All diese Bestimmungen müssen ewig gelten und dürfen niemals verändert werden, da sie die Grundlagen für ein freies und
demokratisches Miteinander sind.
Die einzelnen Artikel des Grundgesetzes kannst du
hier nochmal im Wortlaut durchlesen.
Wieso heißt das Grundgesetz eigentlich Grundgesetz und nicht Verfassung oder Grundverfassung? Das wurde doch mal geändert oder?
Antwort der Redaktion:
Hallo Marcel, ursprünglich war das Grundgesetz als eine Art Übergangslösung gedacht. Artikel 146 GG besagt, dass das Grundgesetz nur so lange gilt, bis das deutsche
Volk in freier Entscheidung sich selbst eine
Verfassung gegeben hat. Allerdings hat sich das Grungesetz in der Praxis bewährt und wurde deshalb beibehalten.

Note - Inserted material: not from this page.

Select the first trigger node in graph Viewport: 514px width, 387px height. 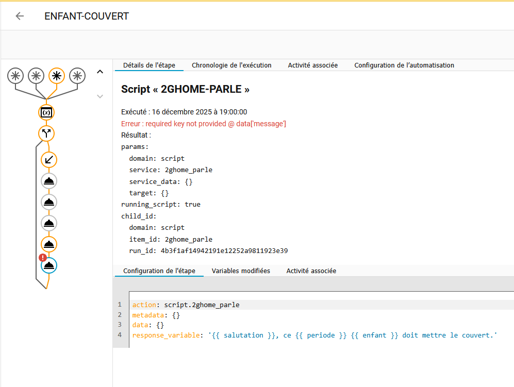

Das Grundgesetz findest du
hier.
Kann das Grundgesetz sich irgendwie ändern? Wenn ja, von wem, also wer macht das dann? Wir dann abgestimmt?
Antwort der Redaktion:
Hallo GInny, die
Abgeordneten können mit zwei Drittel
Mehrheit das Grundgesetz ändern -
aber nicht alle Artikel. So sind z.B. die
Grundrechte niemals aufhebbar. Lies mal Artikel 79 des Grundgesetzes. Den Text findest du auf der Seite www.bpb.de -
dort unter Publikationen -
Grundgesetz.
hallo,
mein name ist jan und ich bin 14. ich möchte gerne wissen warum das grundgesetz die verfassung ist. weil im grundgesetz gibt es einen paragrafen wo steht das das grundgesetz nicht mehr gilt wenn vom volk eine verfassung gemacht wurde. das bringt mich durcheinander.
danke jan
Antwort der Redaktion:
Hallo jan, du stellst eine interessante Frage. Also erst einmal: Das Grundgesetz ist tatsächlich unsere deutsche
Verfassung. Eigentlich ist es aber keine „richtige“ Verfassung, sondern nur gedacht gewesen als eine Übergangslösung. Es sollte nur bis zu dem Zeitpunkt bestehen, wo, wie der Artikel 146 vorschreibt, sich das deutsche
Volk in freier Selbstbestimmung eine neue Verfassung gibt. Da dies auch nach der
Wiedervereinigung Deutschlands nicht passiert ist, bleibt das Grundgesetz unsere Verfassung.
Hier bei der
Bundeszentrale für politische Bildung kannst du dich ausführlich über die Hintergründe informieren.